The water utilities of Iowa’s two largest cities do exactly the same thing: They provide clean and safe water to their customers. But when it comes to dealing with agriculture, the backbone of the state’s economy, the attitudes of the water utilities in Des Moines and Cedar Rapids couldn’t be more different.

The Des Moines Water Works (DMWW), which supplies water to Iowa’s capital city and many surrounding communities, has clearly set itself up as an opponent of farmers and today’s agriculture. It launched a high-profile lawsuit against farm drainage districts in northwest Iowa over nitrates in the Raccoon River, where it draws much of its water.

And DMWW CEO Bill Stowe never misses a chance in public or the media to blame farmers and criticize the state’s collaborative water quality initiative, officially known as the Iowa Nutrient Reduction Strategy.

In the past year or so, I’ve attended several meetings where Stowe has outlined DMWW’s strategy. He’s very upfront about his opinion that the state’s water quality initiative, a science-based collaborative effort launched three years ago, is doomed to fail. And Stowe is clear that he’s for saddling farmers with increased government regulations.

Breath of fresh air

So it was like a breath of fresh air last week when I heard Cedar Rapids officials as they outlined their strategies to a group of Illinois farmers who had traveled west to learn about Iowa’s water quality efforts. Instead of slamming agriculture, the Cedar Rapids officials detailed their efforts to work with farmers upstream in the Cedar River watershed.
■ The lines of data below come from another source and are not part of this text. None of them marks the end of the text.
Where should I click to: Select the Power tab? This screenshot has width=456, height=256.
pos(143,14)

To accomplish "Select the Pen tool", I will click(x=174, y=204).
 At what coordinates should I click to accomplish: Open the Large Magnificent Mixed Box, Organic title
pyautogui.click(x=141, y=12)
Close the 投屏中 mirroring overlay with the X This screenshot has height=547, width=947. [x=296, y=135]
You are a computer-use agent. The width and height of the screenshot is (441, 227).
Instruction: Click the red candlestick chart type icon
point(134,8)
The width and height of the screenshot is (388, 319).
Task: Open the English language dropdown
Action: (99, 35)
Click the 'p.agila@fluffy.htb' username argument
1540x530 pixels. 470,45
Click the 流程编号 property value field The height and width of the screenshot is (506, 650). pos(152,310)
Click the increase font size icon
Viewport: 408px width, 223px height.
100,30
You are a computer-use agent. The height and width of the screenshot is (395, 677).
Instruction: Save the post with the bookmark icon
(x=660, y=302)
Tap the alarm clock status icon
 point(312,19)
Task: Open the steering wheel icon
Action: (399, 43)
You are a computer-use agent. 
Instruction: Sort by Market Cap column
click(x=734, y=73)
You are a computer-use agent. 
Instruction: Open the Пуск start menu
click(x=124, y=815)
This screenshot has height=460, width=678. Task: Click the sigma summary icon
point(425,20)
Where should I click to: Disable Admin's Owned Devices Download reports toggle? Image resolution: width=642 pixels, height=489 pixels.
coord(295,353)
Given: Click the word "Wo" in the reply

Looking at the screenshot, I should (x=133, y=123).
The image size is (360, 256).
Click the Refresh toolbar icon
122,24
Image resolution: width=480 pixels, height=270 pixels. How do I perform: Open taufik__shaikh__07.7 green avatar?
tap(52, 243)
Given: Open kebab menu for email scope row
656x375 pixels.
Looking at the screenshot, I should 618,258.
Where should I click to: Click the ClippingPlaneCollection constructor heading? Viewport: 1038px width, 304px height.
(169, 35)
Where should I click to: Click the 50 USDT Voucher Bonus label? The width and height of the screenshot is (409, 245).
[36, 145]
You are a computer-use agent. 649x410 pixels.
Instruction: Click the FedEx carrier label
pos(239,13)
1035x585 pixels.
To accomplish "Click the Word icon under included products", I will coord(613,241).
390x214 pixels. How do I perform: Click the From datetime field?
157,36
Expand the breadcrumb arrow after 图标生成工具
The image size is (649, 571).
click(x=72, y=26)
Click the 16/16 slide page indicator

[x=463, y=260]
"We entered this program with the idea that we could work with farmers and farm organizations, like the Iowa Farm Bureau," said Tariq Baloch, the city’s water utility plant manager. "That’s the attitude and mind-set we have."

Baloch, who met with the Illinois farmers along with Cedar Rapids Utility Director Steve Hershner and Mayor Ron Corbett, said the city hopes the collaboration will lead to long-term improvements in the quality of water it draws from wells along the Cedar River. It wants to help farmers adopt practices, like cover crops, bioreactors, wetlands and saturated buffers, that are part of Iowa’s water quality initiative and have shown to improve water quality.

One goal of Cedar Rapids’ efforts is to avoid having to build an expensive nitrate removal plant, Baloch said. In addition, he said, the city hopes that the conservation measures will reduce the potential for floods, like the disastrous flood of 2008.

Middle Cedar project

The keystone of that cooperation is Cedar Rapids’ participation in the Middle Cedar Partnership Project (MCPP). The project is a collaboration between Cedar Rapids, upstream conservation groups and, very importantly, farmers.

Instead of starting from scratch, Cedar Rapids is working to en­­hance two existing conservation demonstration projects upstream from the city. Those projects, the Benton-Tama Nutrient Reduction Demonstration project and the Miller Creek Water Quality Ini­tiative, are part of a number of demonstration projects in key watersheds around the state.

Backed by state and private funds and managed by the Iowa Department of Agriculture and Land Stewardship, the projects are designed to demonstrate how farmers can implement water quality practices in real-world conditions.

That way, farmers can use that knowledge to choose the practices that best work on their land and in their operations.

Cedar Rapids’ cooperative ap­­proach to water quality has gained fans around the state and around the country, including U.S. Agriculture Secretary Tom Vilsack. In early 2014, the Middle Cedar project was awarded $2 million through a U.S. Department of Agriculture’s Regional Conservation Partnership Program. In addition, Cedar Rap­ids and 15 other partners are contributing $2.3 million in technical and financial assistance to the project.

Focused on five high priority watersheds in the Cedar River valley, the MCPP is designed to prioritize conservation practices that will have the greatest benefit. It’s also designed to collaborate with state and federal conservation agencies, farm groups and others to provide farmers financial and technical assistance to implement those practices and then measure the results.

Tough to compare

Baloch and other Cedar Rapids officials cautioned the Illinois visitors against making comparisons between their approach to improving water quality and the approach of the DMWW. The two water systems of Iowa’s top two cities draw water from different types of sources and have to work through their own set of issues as they work to meet their customers’ needs, they said.

Still, the Cedar Rapids officials are happy with their plan to collaborate with area farmers, conservation agencies, farm groups and others. "We just think that it makes sense to work together with farmers and address the issue by working together upstream," Baloch said.

Title Photo Caption: Tariq Baloch, Cedar Rapids' water utility plant manager (left) participated in a recent field day demonstrating eastern Iowa farmers' conservation efforts to a group of Illinois farmers.